2 · Realized rate — ΔG
Two numbers, clearly labelled. In-sample ΔG = I is an arithmetic
identity (definitional, no empirical weight). The out-of-sample number —
calibrate the posterior on a fit split, score on a holdout — is the empirical one, with a
bootstrap CI.
3 · Dissipation — D(q‖p)
The Second-Law term: value lost to miscalibration. If your records carry a prob
(the agent's stated belief), it's measured against that. Otherwise a constructed
over-confident belief is used — and the output says which.
4 · Value per compute
I / tokens (primary, load-free) and I / median-latency (secondary;
median is load-robust). What each unit of compute actually buys in value.
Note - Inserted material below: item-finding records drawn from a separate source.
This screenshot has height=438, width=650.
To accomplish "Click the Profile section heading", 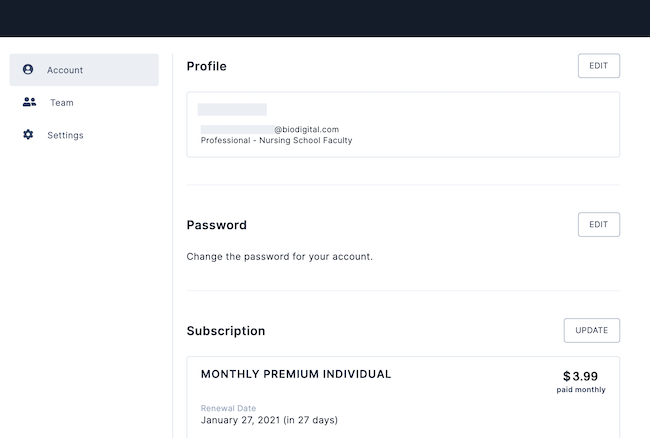I will click(206, 66).
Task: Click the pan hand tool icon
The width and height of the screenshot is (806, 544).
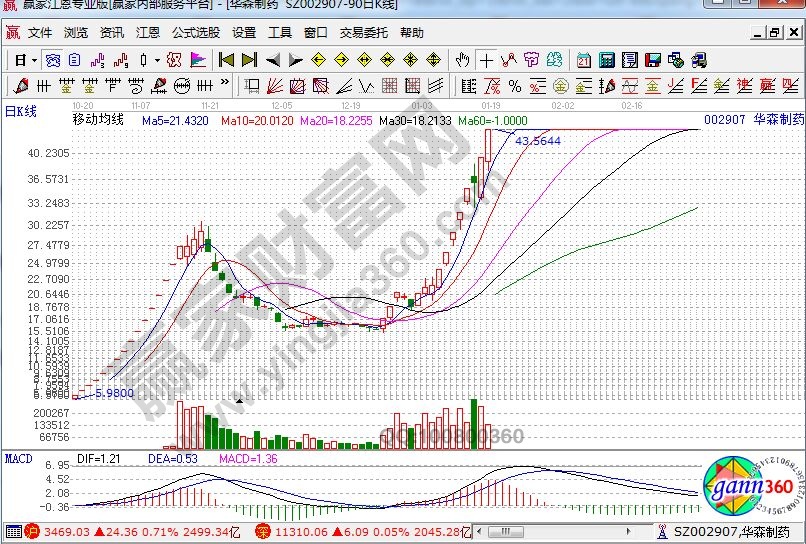Action: coord(463,59)
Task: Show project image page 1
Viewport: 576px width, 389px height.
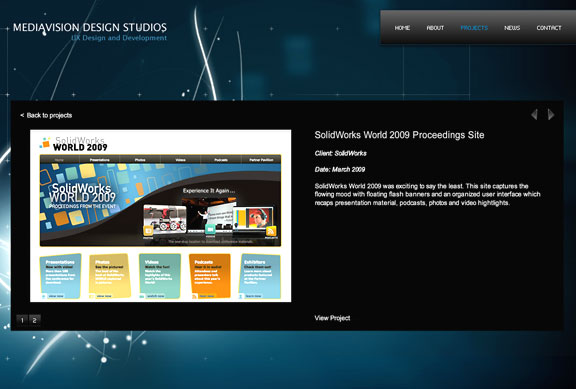Action: 22,320

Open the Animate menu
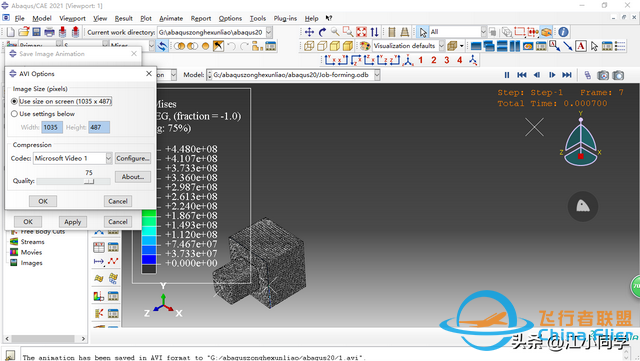tap(171, 18)
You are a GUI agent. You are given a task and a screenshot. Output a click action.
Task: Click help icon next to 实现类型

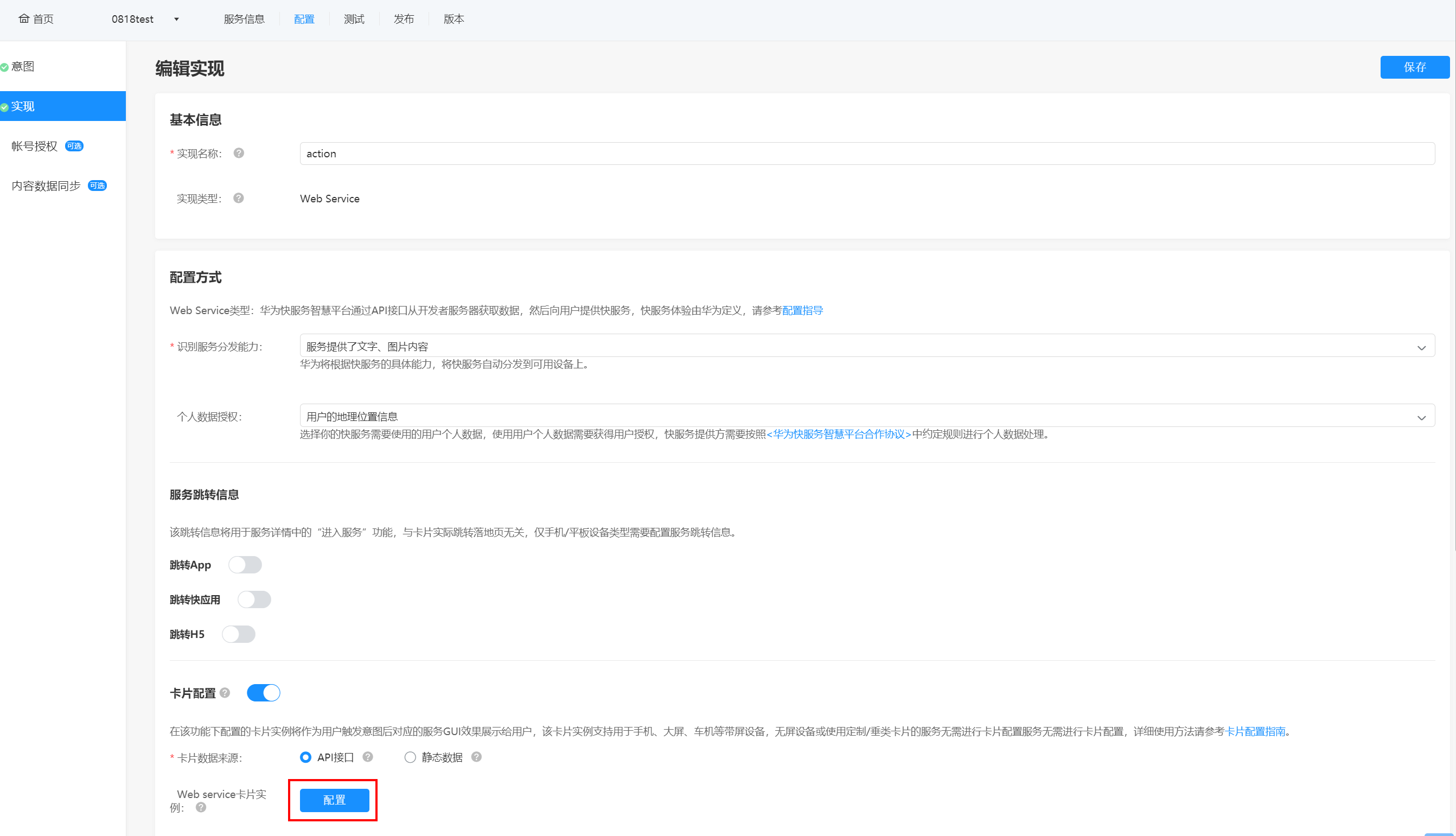pyautogui.click(x=239, y=198)
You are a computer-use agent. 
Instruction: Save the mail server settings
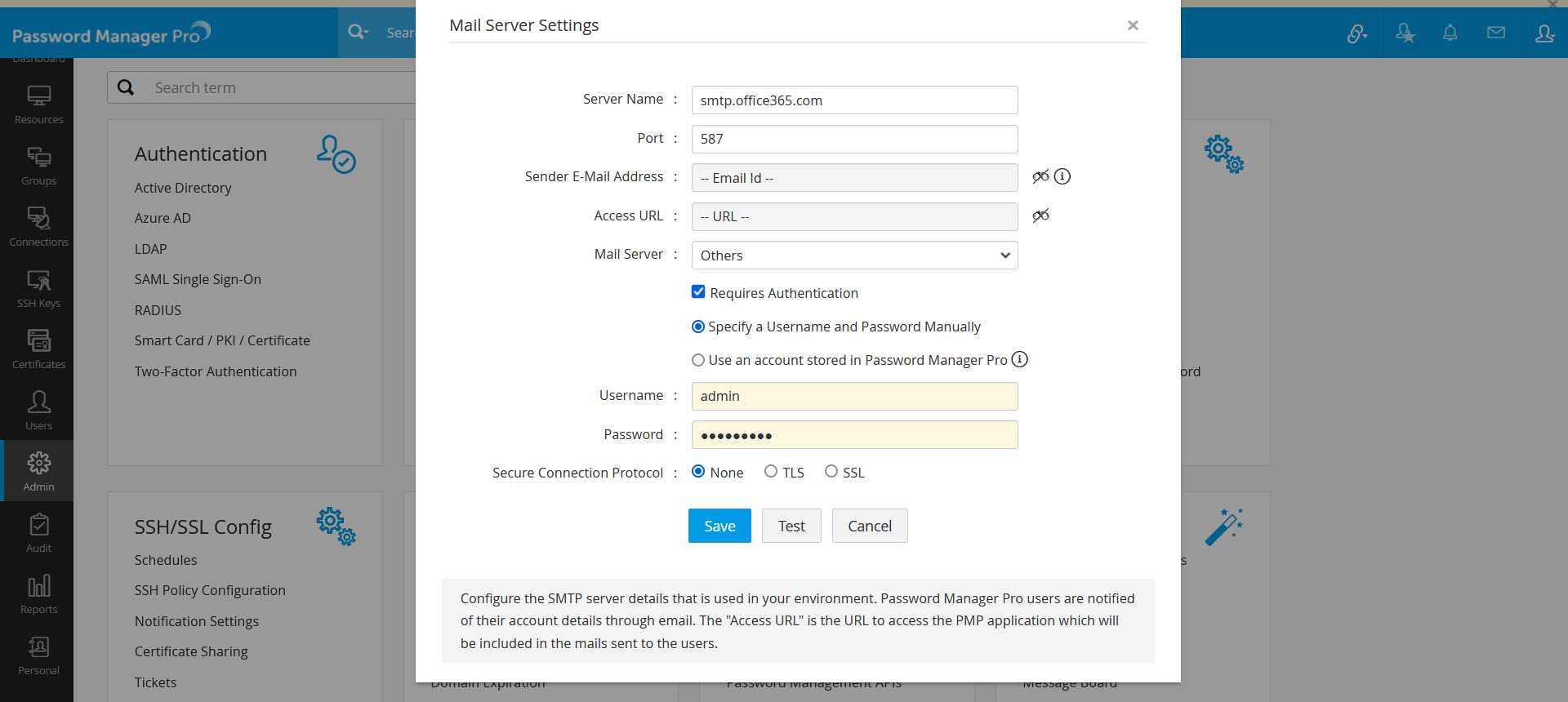coord(719,526)
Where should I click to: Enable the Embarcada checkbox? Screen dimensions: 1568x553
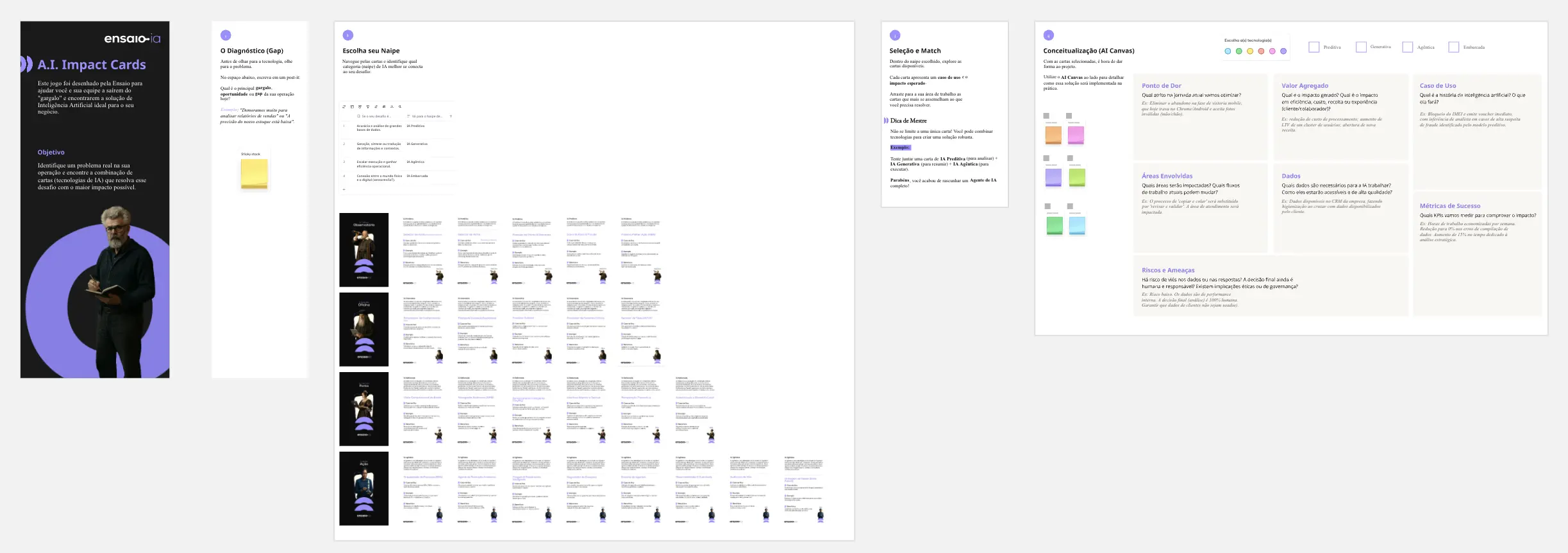1454,47
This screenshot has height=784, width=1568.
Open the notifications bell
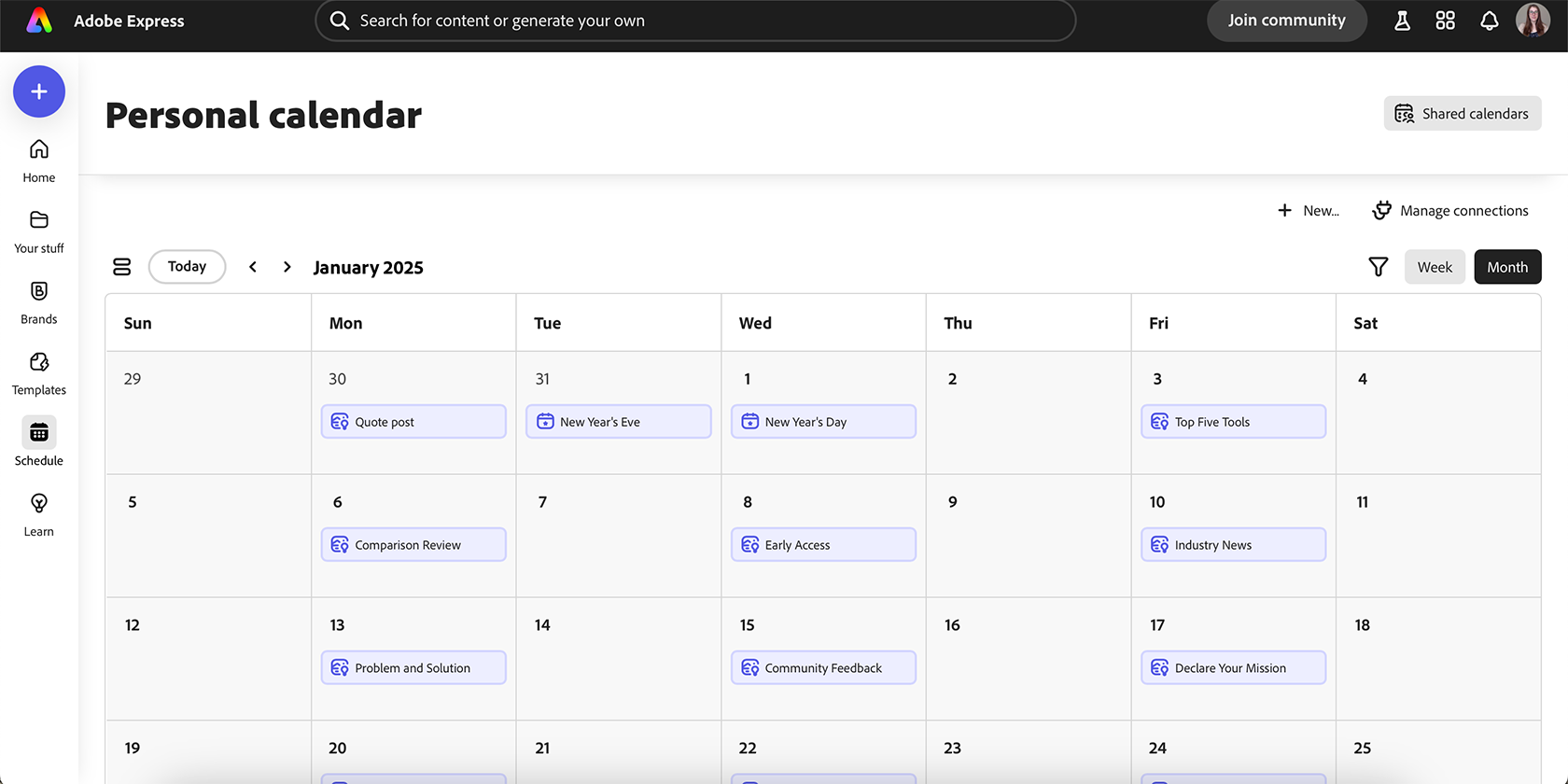click(1490, 21)
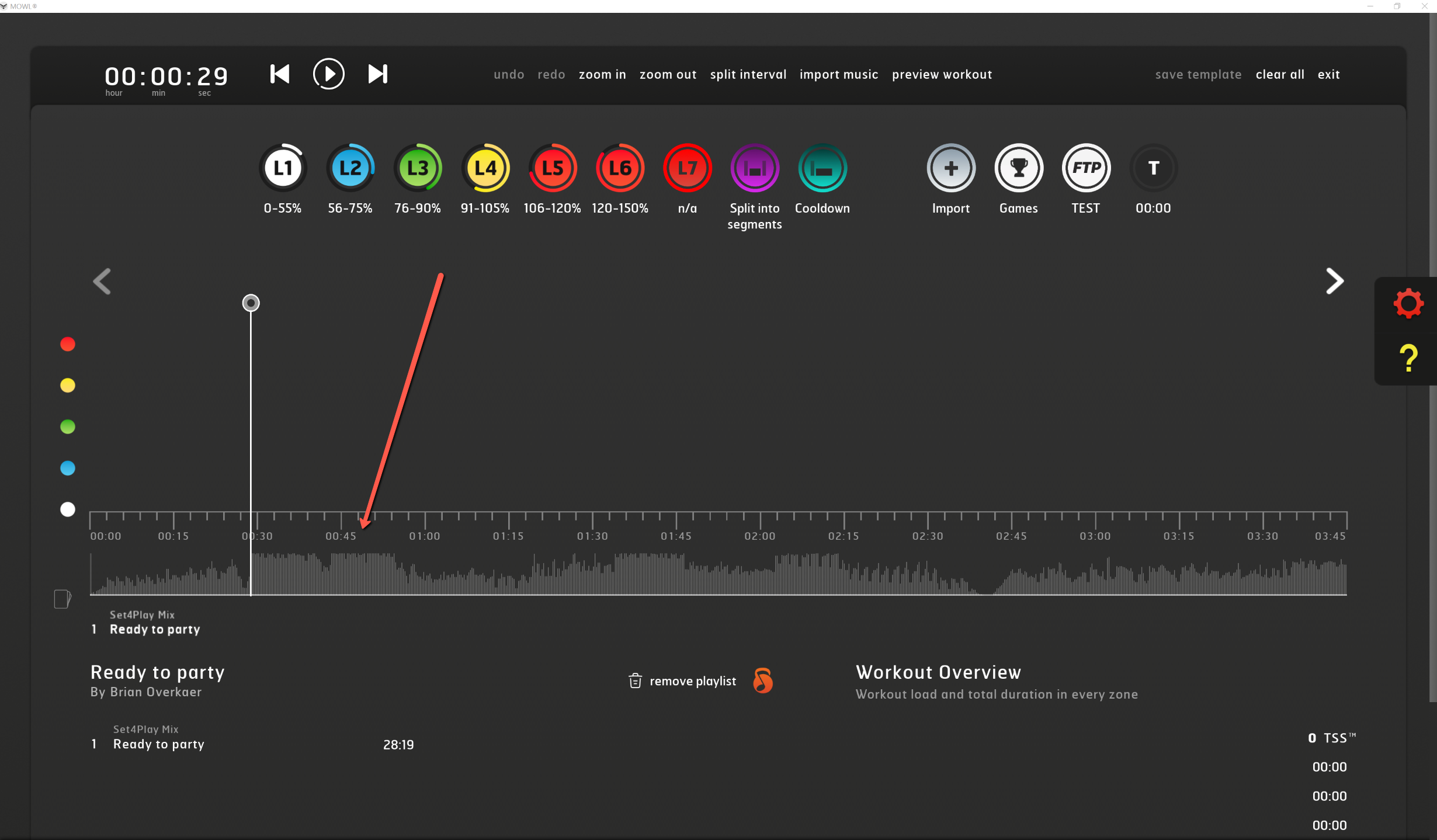Open the Games trophy icon
1437x840 pixels.
[1019, 168]

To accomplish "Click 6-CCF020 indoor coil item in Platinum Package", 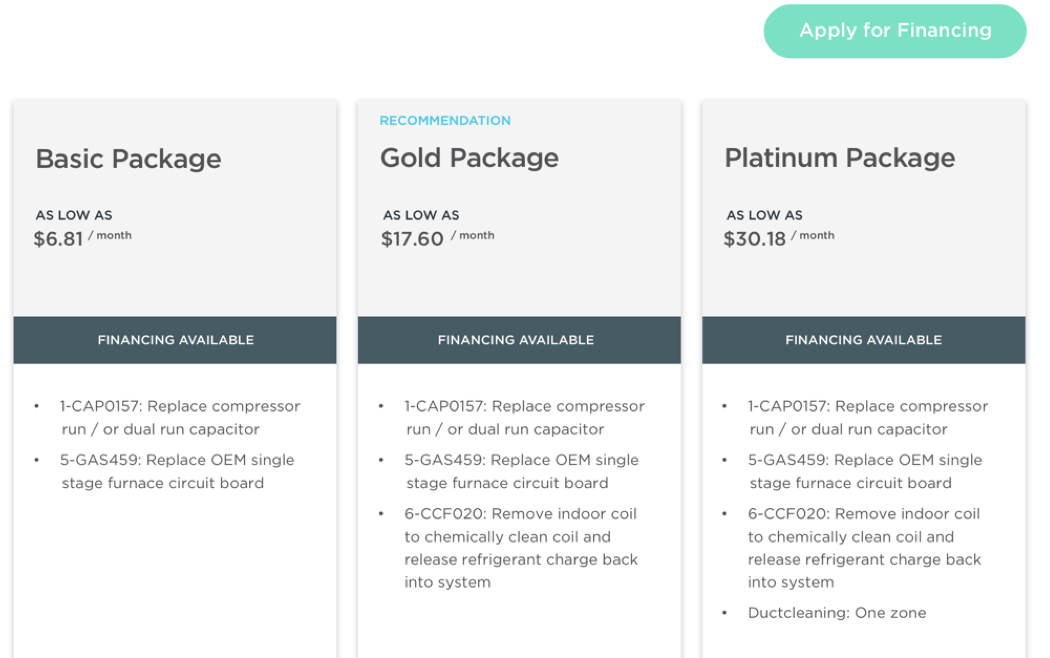I will pyautogui.click(x=864, y=548).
The caveats are the instrument
The meter measures; it does not call an agent good or bad, and makes no benchmark-beating claim. Every run carries these:
- Task-relative. A per-(agent, task) profile, not a universal agent score.
- In-sample ΔG = I is definitional. The empirical content is the out-of-sample number and its CI.
- Dissipation is of a stated or constructed belief — the output says which.
- Intervals, not point estimates. Read the null and the bootstrap CI.
- Single-agent scope only. No multi-agent coordination/governance (that layer is unvalidated).
Run it on your own agent
For each task item, log the correct answer and your agent's answer (plus tokens/latency if you have them). Dump them as records JSON and paste above — or run it from the command line:
cd tools/value-meter python3 -m value_meter your_run.json # human-readable profile python3 -m value_meter your_run.json --json # machine-readable
There is no model dependency — it works on any agent's recorded outputs. The information-theoretic primitives are reused from the value theory's reference implementation, and a self-test reproduces the paper's published numbers exactly on the cached runs.